This page was initially an opening page. I was going to jump straight into the fray. But that was nixed pretty early on, from memory. But this was the first concept page Eric ever drew up, and it was gorgeous, and then changed, and remained gorgeous, and changed again, and is now still gorgeous perfection.
Everything about this page is about texture. The air, the water, the foam, the wood, the rope, your hands, the work. The battle in your guts.
This page sets a tone for Vif that’s battlemode, but still real world—unlike those red pages. I love the pacing Eric brought to this page.
I couldn’t even tell you why, but I love those sails in the first panel. I think it’s because I can tell you exactly how they feel just by looking at them. I can tell you the thickness of the material, how rough it is, and how they smell. It’s such a small thing, but it brings me right into this page.
Eric letters himself and I love how he then places things just perfectly into his art, or sometimes I feel he places his art just perfectly around the letters. Also: dig that red font.
This whole page is one slowburn, a long approach, to unleash onto the next page. So, how to make our shieldmaiden unleash: have this Pict asshole down the bottom start mansplaining and accusing a woman of being irrational. Insta-hack.
Okay, alongside Eric’s eye and hair, I love the way he illustrates motion. He’s such an obvious choice for a kung fu comic that it annoys me we aren’t on Iron Fist right now. But, for now, this Viking slice action will have to suffice.
Vif isn’t here to mess around, she was never going to negotiate. This is a battle, for one thing: Bjarte. And she’s got back up.
She screams it out, there’s no need to be stealth, she’s certain they can overcome him with their might.

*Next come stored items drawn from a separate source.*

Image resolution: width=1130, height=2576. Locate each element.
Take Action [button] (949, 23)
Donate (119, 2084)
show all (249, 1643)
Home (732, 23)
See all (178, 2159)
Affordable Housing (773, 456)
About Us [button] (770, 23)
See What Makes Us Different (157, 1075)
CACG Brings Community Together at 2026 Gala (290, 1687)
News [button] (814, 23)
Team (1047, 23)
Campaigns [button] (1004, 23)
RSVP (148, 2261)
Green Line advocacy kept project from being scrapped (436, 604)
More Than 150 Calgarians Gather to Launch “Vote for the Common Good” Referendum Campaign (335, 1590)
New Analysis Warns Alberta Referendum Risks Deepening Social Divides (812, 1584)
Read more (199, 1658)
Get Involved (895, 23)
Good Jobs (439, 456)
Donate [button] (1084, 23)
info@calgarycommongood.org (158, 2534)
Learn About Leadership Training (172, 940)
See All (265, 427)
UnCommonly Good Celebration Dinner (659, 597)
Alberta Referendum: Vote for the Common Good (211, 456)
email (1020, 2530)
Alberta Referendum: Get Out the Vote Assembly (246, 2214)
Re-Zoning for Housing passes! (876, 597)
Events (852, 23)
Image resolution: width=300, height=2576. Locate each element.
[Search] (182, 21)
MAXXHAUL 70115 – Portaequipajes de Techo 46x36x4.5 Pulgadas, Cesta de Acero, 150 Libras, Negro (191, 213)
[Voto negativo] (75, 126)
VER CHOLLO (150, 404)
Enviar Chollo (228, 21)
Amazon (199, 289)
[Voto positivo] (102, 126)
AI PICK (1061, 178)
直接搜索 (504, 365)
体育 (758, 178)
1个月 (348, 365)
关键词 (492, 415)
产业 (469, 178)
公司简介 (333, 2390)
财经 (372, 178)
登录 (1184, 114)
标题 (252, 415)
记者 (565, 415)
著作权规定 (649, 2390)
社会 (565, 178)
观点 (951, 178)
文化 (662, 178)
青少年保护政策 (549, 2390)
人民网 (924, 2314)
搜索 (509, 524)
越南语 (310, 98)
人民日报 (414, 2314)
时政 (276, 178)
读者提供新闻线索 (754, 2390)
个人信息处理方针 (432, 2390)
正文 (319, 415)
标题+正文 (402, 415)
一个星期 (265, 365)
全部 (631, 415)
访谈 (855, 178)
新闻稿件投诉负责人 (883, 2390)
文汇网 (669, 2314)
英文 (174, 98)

This page of battle is a blur of motion and inset panels and screaming. War is hell. I wanted to show Vif as a well-trained shieldmaiden, one who knows how to attack, and win battles, and get to what she wants. The question isn’t: can she? The question is: should she?
I love the manga panel style here of sloping gutters and inset squares. It pops so well and leaves the perfect column for Vif’s battle smack talk. Which I am pleased with. Because it toes that line of literal and just downright hardcore. I hope.
And it speaks volumes to who Vif is.
The font drops here as Vif does lower her voice. She enters the hut, again, not afraid. And so we meet Bjarte, and he’s not much, really. Some crusty old dude playing in the arcane.
I like that Eric used those ornate panel borders for family, and standard for our shieldmaidens, but slanted for action, and now black borderless for Bjarte. Eric’s on another level.
Now, of course he then also steps up to mansplain to Vif why he was gunning for her village.
Giving Bjarte a reason for gunning for Hvallatr came in a later draft. It made him more interesting if he thought he had a goal, or even perhaps if he was right. The shieldmaidens all working in unison were creating a special energy. He can try to persuade Vif with this promise of more, this desire for power.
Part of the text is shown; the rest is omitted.